In the last two weeks, more than half of European countries recorded an increase of cases of more than 10 per cent and in seven of them, even doubled.
It follows a summer period where many countries opened their borders to allow holidaymakers to travel freely.
Beaches across Europe were routinely pictured packed with tourists as they lapped up the summer sun with little consideration for the threat the virus posed.
Many countries have now introduced restrictions on gatherings and made masks compulsory in public areas.
Images from Paris this week showed little urgency from locals and tourists, who flooded the city’s popular cafes and restaurants.

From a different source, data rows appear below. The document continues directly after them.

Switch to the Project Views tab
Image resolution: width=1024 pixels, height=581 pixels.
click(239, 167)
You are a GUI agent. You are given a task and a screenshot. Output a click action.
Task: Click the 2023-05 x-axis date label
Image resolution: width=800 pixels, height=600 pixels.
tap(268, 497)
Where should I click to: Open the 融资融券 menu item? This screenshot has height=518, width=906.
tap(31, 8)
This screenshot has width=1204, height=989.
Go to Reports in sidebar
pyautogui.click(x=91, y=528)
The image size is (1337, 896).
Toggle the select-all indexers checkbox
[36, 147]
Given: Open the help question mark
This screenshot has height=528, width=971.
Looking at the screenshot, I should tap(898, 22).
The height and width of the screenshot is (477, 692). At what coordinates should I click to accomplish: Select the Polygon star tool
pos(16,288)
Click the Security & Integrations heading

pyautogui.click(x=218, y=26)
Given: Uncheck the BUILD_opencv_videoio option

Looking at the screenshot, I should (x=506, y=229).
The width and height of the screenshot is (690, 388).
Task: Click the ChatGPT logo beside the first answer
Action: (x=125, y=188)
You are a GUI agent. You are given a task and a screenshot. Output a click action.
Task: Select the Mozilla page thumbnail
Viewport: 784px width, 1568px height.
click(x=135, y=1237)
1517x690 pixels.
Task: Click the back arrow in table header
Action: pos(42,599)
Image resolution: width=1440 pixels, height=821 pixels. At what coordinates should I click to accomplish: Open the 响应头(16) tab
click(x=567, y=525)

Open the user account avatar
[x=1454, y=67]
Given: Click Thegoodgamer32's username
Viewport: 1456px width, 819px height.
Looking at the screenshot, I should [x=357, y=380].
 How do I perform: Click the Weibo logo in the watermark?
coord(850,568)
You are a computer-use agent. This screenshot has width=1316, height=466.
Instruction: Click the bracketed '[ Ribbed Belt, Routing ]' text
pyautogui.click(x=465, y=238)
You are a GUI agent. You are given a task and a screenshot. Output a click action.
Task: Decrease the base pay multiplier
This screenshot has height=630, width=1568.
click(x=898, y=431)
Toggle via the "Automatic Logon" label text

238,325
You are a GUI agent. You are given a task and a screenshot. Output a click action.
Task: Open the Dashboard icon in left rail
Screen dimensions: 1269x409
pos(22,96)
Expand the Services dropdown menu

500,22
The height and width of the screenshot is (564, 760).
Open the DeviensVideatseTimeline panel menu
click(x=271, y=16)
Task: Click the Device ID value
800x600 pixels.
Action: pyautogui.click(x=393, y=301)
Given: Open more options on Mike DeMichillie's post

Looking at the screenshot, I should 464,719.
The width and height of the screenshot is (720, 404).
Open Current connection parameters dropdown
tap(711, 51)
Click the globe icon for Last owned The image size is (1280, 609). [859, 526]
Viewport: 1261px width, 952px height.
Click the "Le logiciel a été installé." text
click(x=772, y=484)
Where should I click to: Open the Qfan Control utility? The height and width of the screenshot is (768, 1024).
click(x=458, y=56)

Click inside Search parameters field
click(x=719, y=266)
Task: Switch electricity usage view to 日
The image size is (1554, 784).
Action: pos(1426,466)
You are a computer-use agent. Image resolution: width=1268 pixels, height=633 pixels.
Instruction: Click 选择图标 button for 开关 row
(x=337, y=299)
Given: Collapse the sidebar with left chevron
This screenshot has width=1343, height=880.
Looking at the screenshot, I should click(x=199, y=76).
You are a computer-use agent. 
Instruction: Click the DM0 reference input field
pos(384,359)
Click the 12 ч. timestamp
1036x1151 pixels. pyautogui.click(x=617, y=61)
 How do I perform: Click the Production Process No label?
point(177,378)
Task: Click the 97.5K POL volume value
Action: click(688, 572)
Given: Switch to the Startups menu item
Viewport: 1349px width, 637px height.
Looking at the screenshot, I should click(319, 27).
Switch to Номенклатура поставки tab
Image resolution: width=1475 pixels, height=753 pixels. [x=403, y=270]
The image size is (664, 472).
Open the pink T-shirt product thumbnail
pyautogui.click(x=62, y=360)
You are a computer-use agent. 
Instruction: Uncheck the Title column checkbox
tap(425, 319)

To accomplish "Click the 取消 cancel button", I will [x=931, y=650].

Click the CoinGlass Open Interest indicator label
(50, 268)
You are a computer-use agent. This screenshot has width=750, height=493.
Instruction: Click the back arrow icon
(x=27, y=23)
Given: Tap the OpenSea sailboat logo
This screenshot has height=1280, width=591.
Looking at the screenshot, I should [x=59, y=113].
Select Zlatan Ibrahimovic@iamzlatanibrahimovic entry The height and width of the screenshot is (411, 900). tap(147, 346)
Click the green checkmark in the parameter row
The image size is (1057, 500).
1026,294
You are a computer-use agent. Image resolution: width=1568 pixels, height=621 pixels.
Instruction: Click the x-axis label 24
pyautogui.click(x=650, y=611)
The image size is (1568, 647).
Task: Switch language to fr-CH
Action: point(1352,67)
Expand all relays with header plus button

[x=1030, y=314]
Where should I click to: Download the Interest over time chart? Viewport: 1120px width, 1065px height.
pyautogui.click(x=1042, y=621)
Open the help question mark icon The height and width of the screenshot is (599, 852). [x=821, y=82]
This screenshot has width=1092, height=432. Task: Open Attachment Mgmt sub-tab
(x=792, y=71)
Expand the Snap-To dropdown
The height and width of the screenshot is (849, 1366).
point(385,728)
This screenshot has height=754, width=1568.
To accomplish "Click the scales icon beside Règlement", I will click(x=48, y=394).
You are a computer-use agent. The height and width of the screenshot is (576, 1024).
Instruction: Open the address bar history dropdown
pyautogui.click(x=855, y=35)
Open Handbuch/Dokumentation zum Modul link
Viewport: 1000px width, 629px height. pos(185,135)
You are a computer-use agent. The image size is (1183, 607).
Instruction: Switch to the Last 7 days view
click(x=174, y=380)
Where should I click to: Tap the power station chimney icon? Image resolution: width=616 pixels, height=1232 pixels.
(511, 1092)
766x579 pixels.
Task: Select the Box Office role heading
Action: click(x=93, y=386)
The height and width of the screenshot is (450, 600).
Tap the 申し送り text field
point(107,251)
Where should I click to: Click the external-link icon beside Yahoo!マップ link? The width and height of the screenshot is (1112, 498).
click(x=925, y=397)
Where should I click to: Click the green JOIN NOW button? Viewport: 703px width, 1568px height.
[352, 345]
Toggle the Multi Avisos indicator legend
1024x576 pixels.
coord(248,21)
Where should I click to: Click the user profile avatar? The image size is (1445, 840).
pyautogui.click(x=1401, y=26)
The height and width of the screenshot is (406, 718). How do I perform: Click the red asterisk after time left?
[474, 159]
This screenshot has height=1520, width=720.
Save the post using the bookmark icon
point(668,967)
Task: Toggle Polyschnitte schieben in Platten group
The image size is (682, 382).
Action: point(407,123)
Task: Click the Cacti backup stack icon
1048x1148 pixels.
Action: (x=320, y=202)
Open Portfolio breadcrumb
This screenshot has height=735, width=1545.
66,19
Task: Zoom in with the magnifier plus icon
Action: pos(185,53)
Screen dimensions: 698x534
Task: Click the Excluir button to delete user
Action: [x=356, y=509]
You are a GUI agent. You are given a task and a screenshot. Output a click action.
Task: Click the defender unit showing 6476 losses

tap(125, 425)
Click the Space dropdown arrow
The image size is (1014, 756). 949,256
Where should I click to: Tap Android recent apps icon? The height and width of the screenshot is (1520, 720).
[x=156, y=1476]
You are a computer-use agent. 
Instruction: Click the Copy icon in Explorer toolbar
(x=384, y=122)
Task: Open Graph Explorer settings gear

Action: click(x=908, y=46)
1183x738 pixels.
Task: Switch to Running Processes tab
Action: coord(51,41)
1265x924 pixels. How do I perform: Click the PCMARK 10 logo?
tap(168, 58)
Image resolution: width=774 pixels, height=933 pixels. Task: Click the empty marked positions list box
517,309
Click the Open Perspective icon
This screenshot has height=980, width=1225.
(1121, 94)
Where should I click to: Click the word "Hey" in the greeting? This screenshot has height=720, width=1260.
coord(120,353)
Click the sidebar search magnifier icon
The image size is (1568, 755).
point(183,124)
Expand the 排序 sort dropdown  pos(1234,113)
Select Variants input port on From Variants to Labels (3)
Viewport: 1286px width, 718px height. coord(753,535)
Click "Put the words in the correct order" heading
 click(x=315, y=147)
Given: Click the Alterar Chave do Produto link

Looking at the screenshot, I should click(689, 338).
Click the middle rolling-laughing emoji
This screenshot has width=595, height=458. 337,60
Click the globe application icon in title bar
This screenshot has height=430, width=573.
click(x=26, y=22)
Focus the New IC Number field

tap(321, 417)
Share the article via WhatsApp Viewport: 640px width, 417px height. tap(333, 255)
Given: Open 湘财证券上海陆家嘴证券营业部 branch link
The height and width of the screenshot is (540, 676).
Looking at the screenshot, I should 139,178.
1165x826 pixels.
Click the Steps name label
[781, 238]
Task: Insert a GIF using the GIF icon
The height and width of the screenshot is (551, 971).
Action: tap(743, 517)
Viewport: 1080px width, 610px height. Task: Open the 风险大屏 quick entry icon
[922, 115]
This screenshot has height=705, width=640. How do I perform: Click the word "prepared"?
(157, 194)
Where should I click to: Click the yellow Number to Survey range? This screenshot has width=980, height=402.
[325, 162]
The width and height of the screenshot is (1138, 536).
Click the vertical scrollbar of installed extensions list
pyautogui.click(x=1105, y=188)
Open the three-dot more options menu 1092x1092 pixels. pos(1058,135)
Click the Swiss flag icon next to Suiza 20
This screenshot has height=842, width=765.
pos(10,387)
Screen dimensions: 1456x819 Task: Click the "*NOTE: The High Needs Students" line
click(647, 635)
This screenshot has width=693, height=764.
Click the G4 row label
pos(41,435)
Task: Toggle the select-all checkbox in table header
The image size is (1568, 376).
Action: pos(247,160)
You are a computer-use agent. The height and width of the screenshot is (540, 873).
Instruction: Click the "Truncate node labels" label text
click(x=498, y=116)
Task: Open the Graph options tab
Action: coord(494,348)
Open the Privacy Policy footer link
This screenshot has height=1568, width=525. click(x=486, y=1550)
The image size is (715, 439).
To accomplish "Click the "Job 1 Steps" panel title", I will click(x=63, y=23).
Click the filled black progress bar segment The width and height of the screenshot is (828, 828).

Face masks are compulsory in the French capital’s public places.
On Saturday, France surpassed 10,000 daily infections for the first time during the pandemic.
Europe has recorded 4,893,614 cases and 226,524 deaths since the start of the pandemic.
On Friday, global cases surpassed 30 million.
Dr Kluge called for "regional coherence" and co-ordinated action against the situation and the new peak of the pandemic.
He said there was still room for action, given also that coronavirus mortality is still lower than it was in March.
Dr Kluge called for vigilance as autumn approaches in the northern hemisphere bringing seasonal flu, increased mortality among the elderly and the re-opening of schools for the start of the academic year.
He added there had been increasing "fatigue and resistance in the behaviour that is helpful in fighting the virus".
The European director quarantine is a "cornerstone" in tackling the pandemic and the most conservative estimates are that it should be a period of 14 days, which includes the three to five days before and the five days after the appearance of symptoms.